Sanıyorum biz, toplum olarak-ZENGİNLİK saydığımız- her renk ve desenden sahip olduğumuz farklı (dinsel,ırksal,sosyal/kültürel)değerlerimizle beraber henüz ortak bir paydada buluşarak özgün,örgün ve özgür bir“MİLLET” olmanın da şuursal kavramına ulaşamadık ya da “Tarihten hiç ibret almadık ve almıyoruz ki”,geçmişte atlattığımız bunca badirelere ve de şimdi geldiğimiz güçlü konuma rağmen “İki yakamız bir araya gelmiyor”,çünkü;Süper bir gücün en küçük bir tehdit,tahdit ve yaptırımıyla bile hemen apışıp kalıyor ve hangi yöne gideceğimizi şaşırıyoruz..

Hülasa!

-Biz belki toplum olarak iyi bir “Fenerbahçeli, Galatasaraylı, Beşiktaşlı vb.” oluyor ve olabiliyoruz-Lakin;Asla “Milli Ve Milli Takımlı” olamıyoruz Ve de,

-Biz belki çok iyi bir “Ak partili,CHP’li,MHP’li,İYİ Partili,HDP’li,DP’li,SP’li,vb.” oluyor ve olabiliyoruz da ancak-Asla;Hiç birimiz Ülkesi’yle Milletinin ikbal, istikbal Ve istiklalini kendi ikbal ve istikbalinden üstün tutarak öncelen iyi bir  Ülke Ve Millet yani(TÜRKİYE PARTİLİSİ)olmadık,olamadık ve asla olamıyoruz..

Çünkü!

Biz, toplum olarak-farklılığımıza rağmen henüz birbirimizi(dinleme,anlama ve kabul edip kucaklaşma ve de halleşip helalleşme) kültürüne sahip değiliz ve zaten böyle bir derdimiz de asla hiç olmadı ve yok ki;Birbirimizi insafsızca ve pervasızca ha bire öteleyip-bilinmedik mezra ve mecralara doğru savuruyoruz.

Halbuki!                                                                                                                                    Öteleyip/Savurduğumuzu sandığımız şey aslında-Bizden başka bir şey değildir ve olmayacak; Ah!

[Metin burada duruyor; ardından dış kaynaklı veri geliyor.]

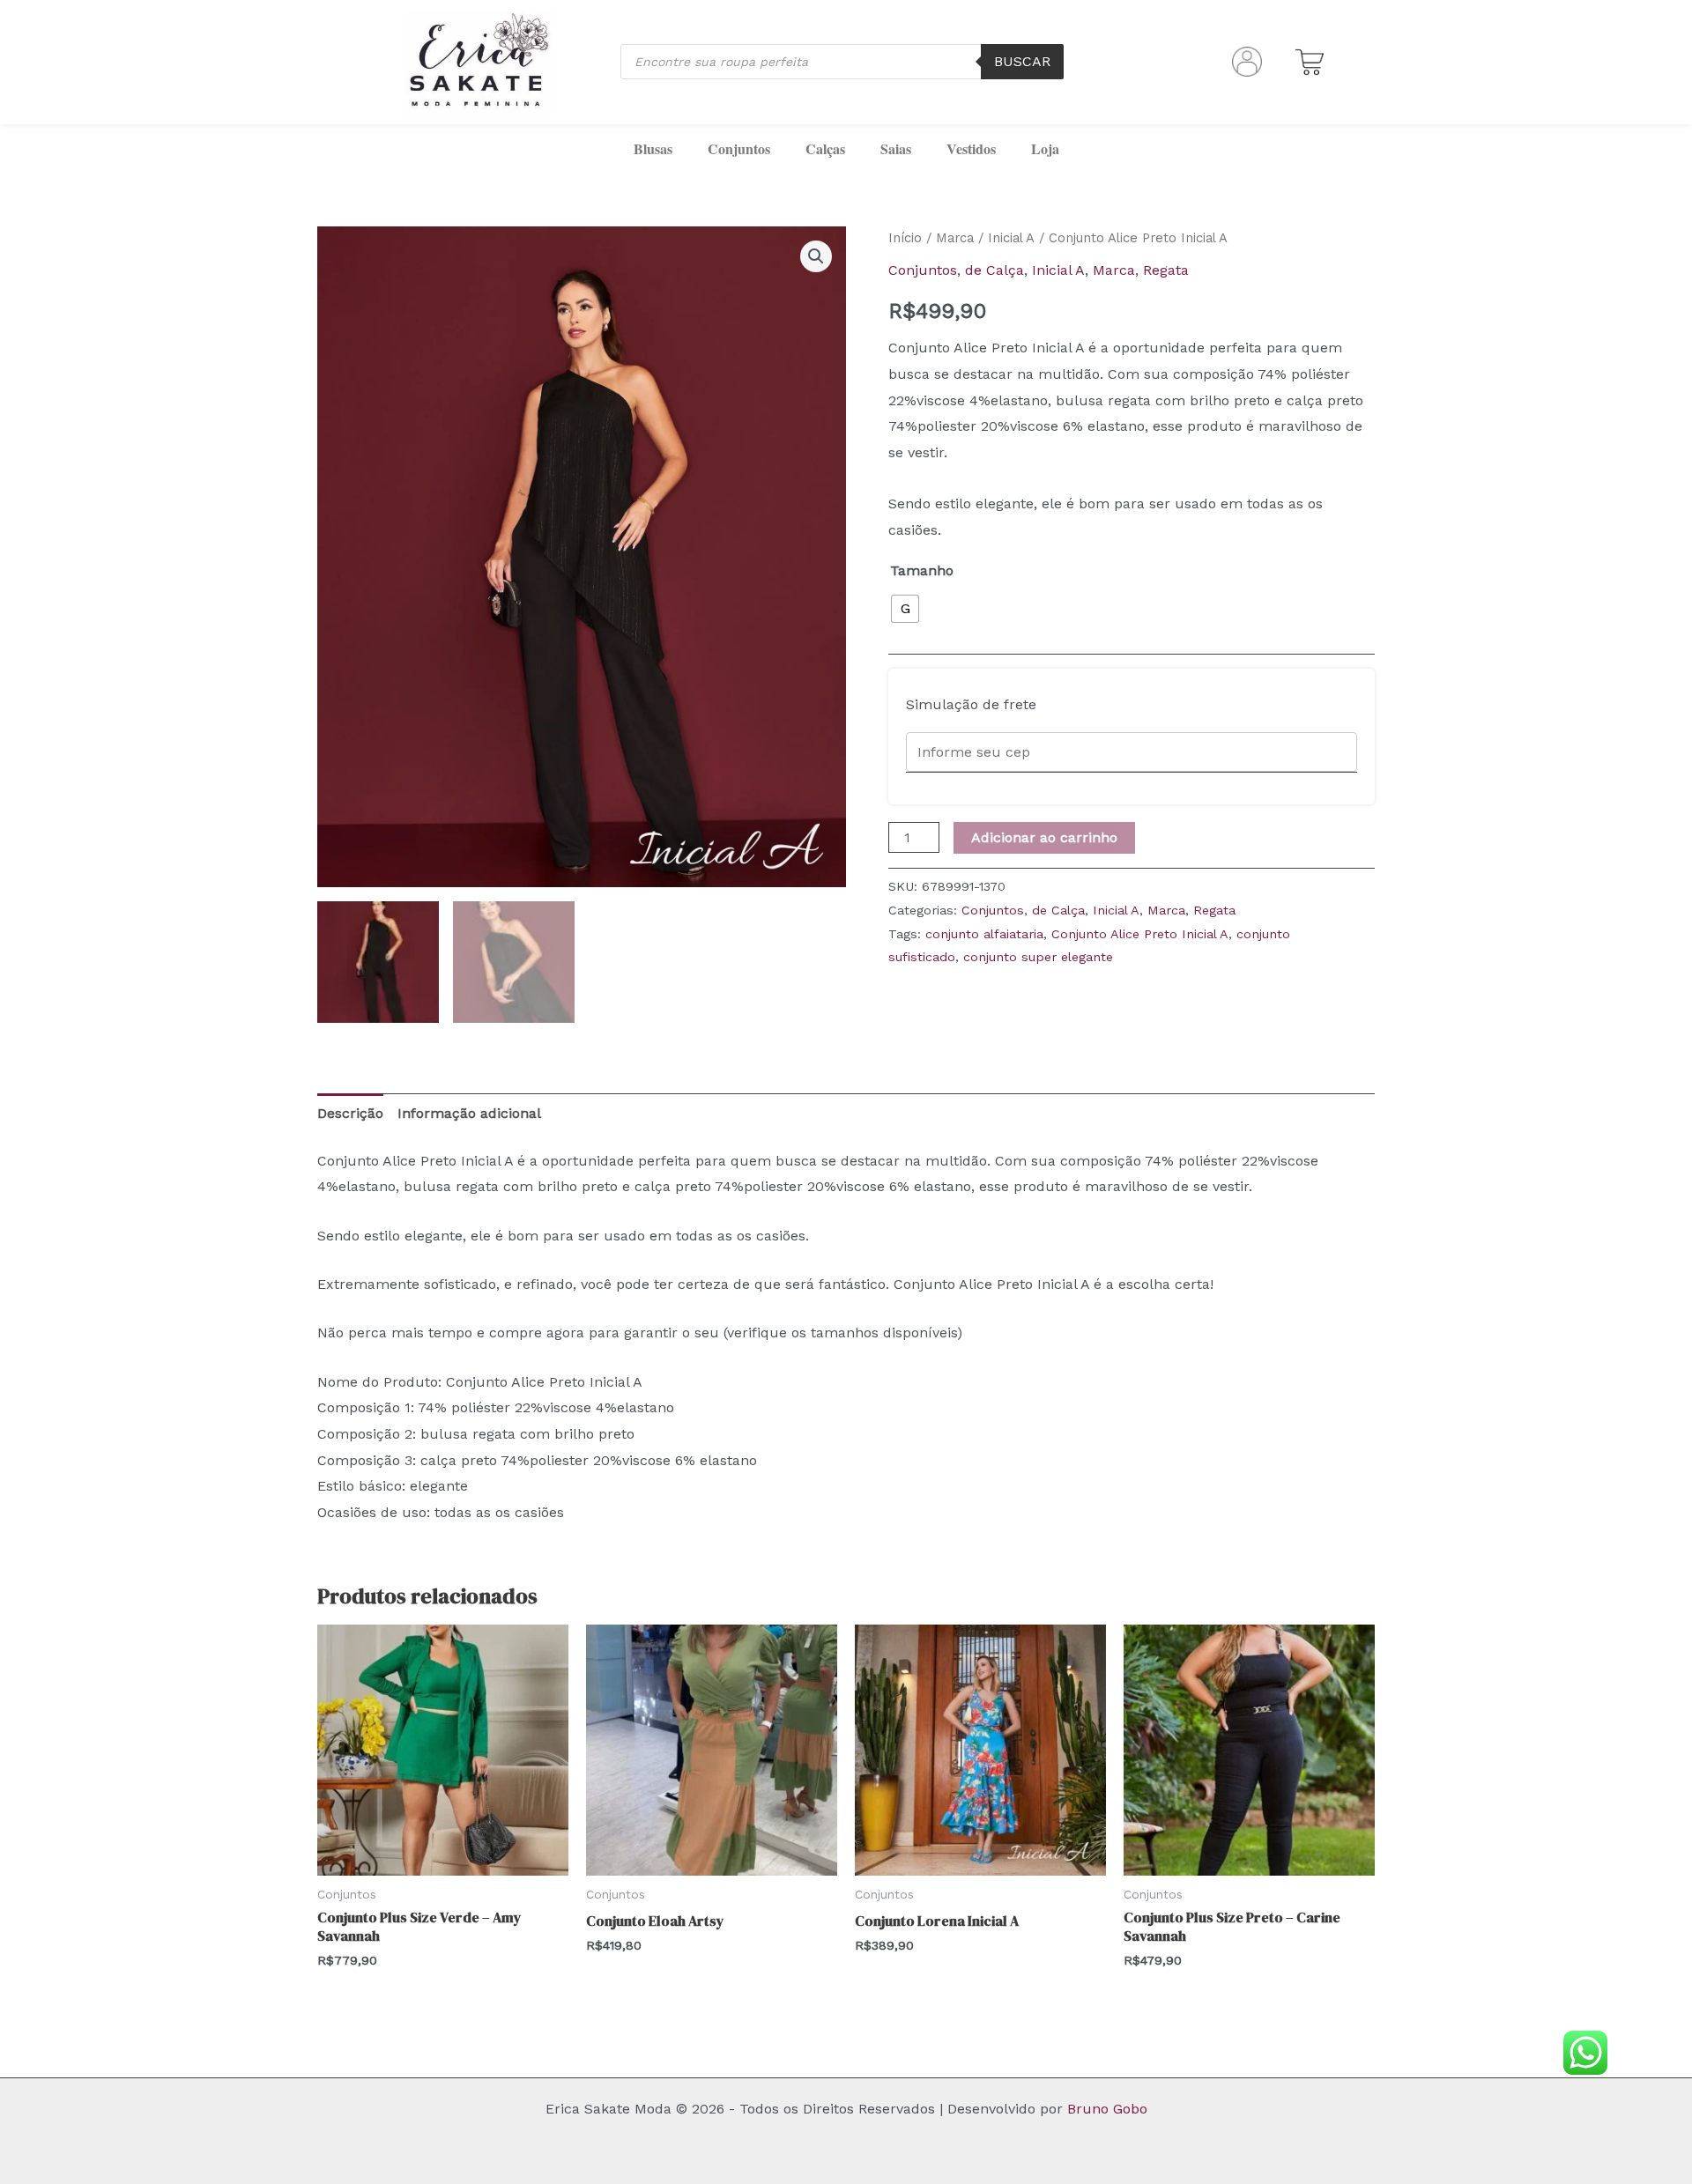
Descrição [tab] (350, 1113)
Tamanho (922, 570)
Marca (955, 238)
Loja (1045, 148)
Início (905, 238)
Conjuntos (739, 148)
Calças (825, 148)
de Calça (994, 270)
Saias (895, 148)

Sadece Bir bunu fark etseydik!!

Fark eder miyiz?                                                                                                                                                Aslında-Hepimiz de bunu çok-çok fark ediyoruz-Ancak;Hayata geçirmedikten, yaşamadıktan Ve yaşatmadıktan sonra “FARK” etmenin ne önemi var ki!!

Demem o ki!                                                                                                                                                                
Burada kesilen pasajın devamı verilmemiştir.